This year I decided to take matters into my own hands…..instead of searching in vain for “natural” wildflowers, I was going to search for “man-made” (or cultivated) wildflowers. Much to my dismay, even man-made wildflowers were challenging to shoot.
I mean really, if you are going to scatter wildflower seeds somewhere, perhaps it can be done in a place that gets some shade during the day and is protected from the wind. I don’t think that’s asking for much. In full disclosure, I spread some seeds in my backyard, and did not consider the above, and found myself struggling with the natural elements – sun, wind, and a dive-bombing hummingbird that happened to build a nest right above my flower patch.

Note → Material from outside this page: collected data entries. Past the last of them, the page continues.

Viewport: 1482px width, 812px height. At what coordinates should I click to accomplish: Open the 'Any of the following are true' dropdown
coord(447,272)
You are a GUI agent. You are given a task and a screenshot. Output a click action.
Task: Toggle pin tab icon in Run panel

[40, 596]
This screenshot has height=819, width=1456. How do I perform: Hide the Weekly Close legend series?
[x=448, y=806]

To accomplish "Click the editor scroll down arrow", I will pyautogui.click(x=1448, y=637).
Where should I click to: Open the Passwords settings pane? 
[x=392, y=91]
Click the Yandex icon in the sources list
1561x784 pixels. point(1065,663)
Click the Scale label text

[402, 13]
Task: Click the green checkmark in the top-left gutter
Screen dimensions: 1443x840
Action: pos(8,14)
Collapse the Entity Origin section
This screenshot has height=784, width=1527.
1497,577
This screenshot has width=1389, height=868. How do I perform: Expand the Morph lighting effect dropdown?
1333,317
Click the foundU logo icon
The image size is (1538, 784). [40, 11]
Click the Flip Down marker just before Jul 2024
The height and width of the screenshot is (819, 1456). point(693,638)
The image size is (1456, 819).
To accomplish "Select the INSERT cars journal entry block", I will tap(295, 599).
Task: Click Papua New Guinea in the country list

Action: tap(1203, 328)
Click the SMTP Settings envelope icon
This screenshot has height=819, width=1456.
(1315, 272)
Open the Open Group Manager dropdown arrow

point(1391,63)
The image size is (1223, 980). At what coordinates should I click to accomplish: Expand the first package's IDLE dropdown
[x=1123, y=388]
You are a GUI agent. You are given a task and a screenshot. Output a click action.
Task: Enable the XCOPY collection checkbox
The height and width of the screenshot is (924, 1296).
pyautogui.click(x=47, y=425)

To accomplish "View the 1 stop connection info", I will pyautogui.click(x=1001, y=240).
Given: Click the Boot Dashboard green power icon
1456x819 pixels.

Below are flowers from 3 locations:
- The side of the road near my neighborhood, courtesy of Wildflowering.org.
- The LA Arboretum (again courtesy of Wildflowering.org)
- My backyard
Here are some general tips for where ever you might drop your tripod to photograph wildflowers:
- Set a high ISO to freeze any movement. Wildflowers are genetically adapted to flutter in the breeze to improve their chances of propagation.
- Use a remote trigger. This will stop camera shake when you press the button and allow you to better time when the shutter opens to a lull in the breeze
- Overcast days are the best, if that’s not possible, search for flowers in the shade or create shade with your body, a jacket, or a reflector
- Get close with a open aperture. Wildflower scenes tend to be messy – many do look like weeds. Using a macro to isolate a bloom or two while throwing the background into a blur will contribute to creating a beautiful image.
- Look for the ugly. Sometimes beauty can be found in “spent” flowers, those on the downside, or that have gone to seed.